Up to 20 HIV-infected subjects heterozygous for the CCR5 delta-32 mutation (i.e. with one CCR5 gene that is naturally modified) who are currently on Highly Active Anti-retroviral Therapy (HAART) will be enrolled and will receive a single intravenous infusion of SB-728-T (5 to 30 billion modified cells). Two months after SB-728-T treatment, subjects will undergo a 16 week TI during which time their anti-retroviral therapy will be discontinued. HAART will be reinstituted in subjects whose CD4 T-cell counts drop to <350 cells/mm3 and/or whose HIV-RNA increases to >100,000 /mL for three consecutive weekly measurements. At the end of the TI, subjects with a sustained detectable HIV viral load will be reinstituted on HAART. Subjects with an undetectable viral load will remain off HAART until HIV RNA levels are detectable or their CD4 T-cell count drops below 350 cell/mm3 for three consecutive weekly measurements.

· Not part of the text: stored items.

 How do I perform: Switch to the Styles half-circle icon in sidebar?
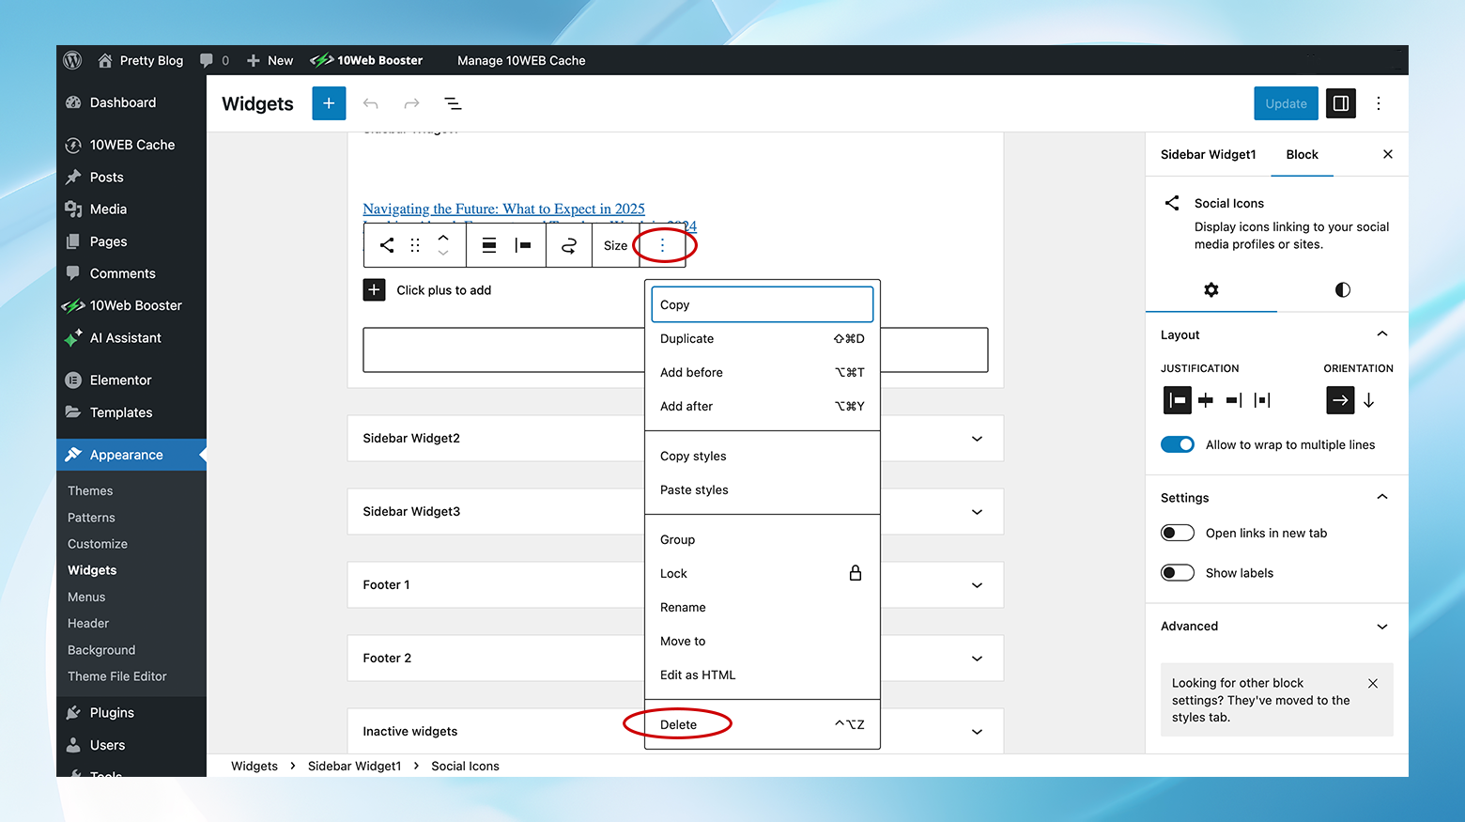point(1342,290)
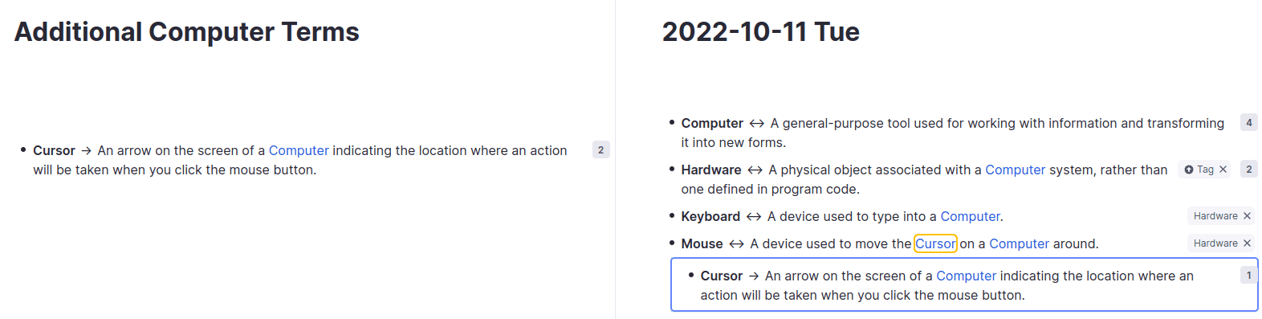Click the forward arrow after Cursor in left pane
The height and width of the screenshot is (319, 1262).
[87, 151]
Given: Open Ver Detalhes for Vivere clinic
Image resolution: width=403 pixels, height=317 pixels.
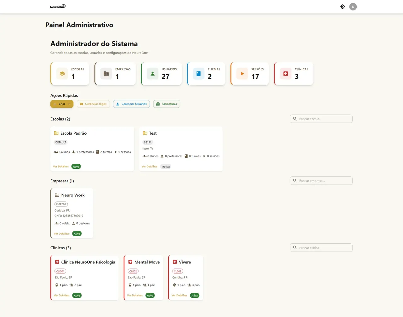Looking at the screenshot, I should pos(179,295).
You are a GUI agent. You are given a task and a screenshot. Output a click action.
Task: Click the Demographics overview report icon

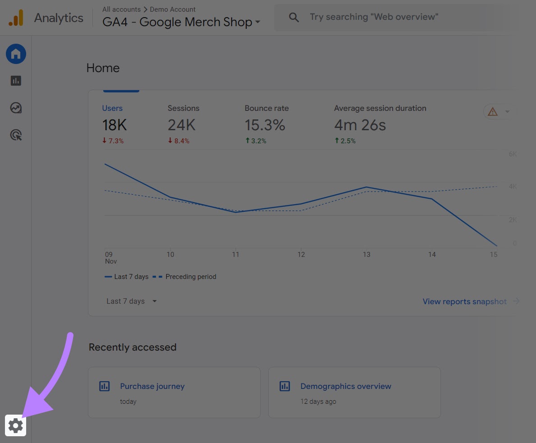click(284, 386)
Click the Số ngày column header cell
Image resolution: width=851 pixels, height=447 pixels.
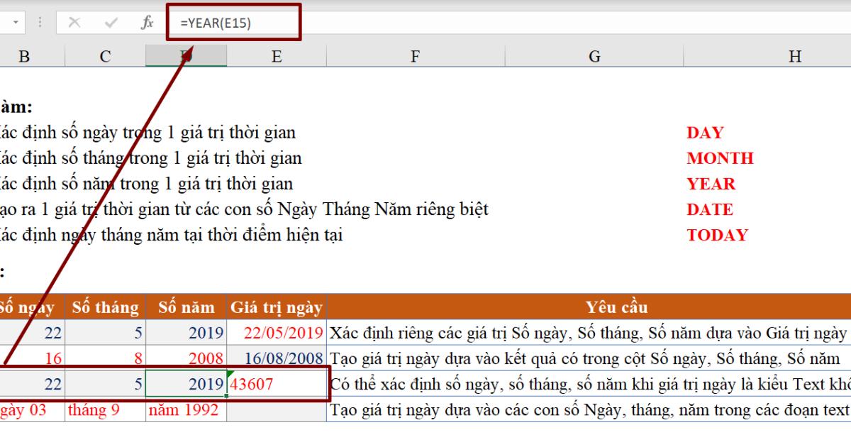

About SB-728-1101 – Phase 1/2 Study

SB-728-1101 is an open-label, dose escalation, multi-center study designed primarily to evaluate the safety and tolerability of escalating doses of cyclophosphamide (Cytoxan®) administered one day prior to SB-728-T infusion. Cytoxan is a drug that is used to transiently reduce the numbers of T-cells in the body which then rapidly repopulate once the drug is discontinued. Such lymphodepletive treatment has been used to enhance engraftment of adoptively transferred T-cells in the treatment of cancer and as therapy for numerous autoimmune diseases. The drug has been previously used in HIV-infected individuals and studies demonstrate that, while the drug was transiently lymphodepleting, it did not significantly reduce total CD4 T-cell counts over the long term and was adequately tolerated.
In addition to safety, the study will evaluate the effect of escalating doses of Cytoxan on SB-728-T engraftment, the effect of SB-728-T treatment on viral load following HAART interruption, the change in CD4+ T-cell counts in peripheral blood and the long-term persistence of SB-728-T.
At least 9 HIV-infected subjects on HAART will be enrolled into 3 dose-escalating cohorts (3 subjects/cohort), and will receive intravenous Cytoxan (200 mg, 500 mg or 1000 mg). Within each cohort, treatment will be staggered so that each subsequent subject cannot be infused with Cytoxan until at least 2 weeks after the preceding subject. One day after receiving Cytoxan, subjects will be infused with SB-728-T (5 to 30 billion cells). Six weeks after SB-728-T infusion, subjects with CD4 cell counts >500 cells/mm3 will undergo a 16 week TI during which time their anti-retroviral therapy will be discontinued. HAART will be reinstituted in subjects whose CD4 T-cell counts drop to <500 cells/ mm3 and/or whose HIV-RNA increases to >100,000 copies/ mL for three consecutive weekly measurements. At the end of the TI, subjects with a sustained detectable viral load or CD4 T-cell count <500 cells/mm3 will be reinstituted on HAART. Subjects with an undetectable viral load will remain off HAART until HIV RNA levels are detectable or their CD4 T-cell count drops below 500 cells/ mm3 for three consecutive weekly measurements. (...)



Eilan
Messaggi: 2104
Iscritto il: mercoledì 23 luglio 2008, 21:07

Re: [STUDI] Sangamo: CD4 e staminali resi CCR5- mediante ZFN

Messaggio da Eilan » lunedì 9 gennaio 2012, 18:04

Cioe? fatemi capire bene, usano il ciclofosfamide per fare prima tabula rasa delle cellule o quasi, per poi infondere a spron battuto i Sangamizzati per vedere se attecchiscono e per quanto tempo?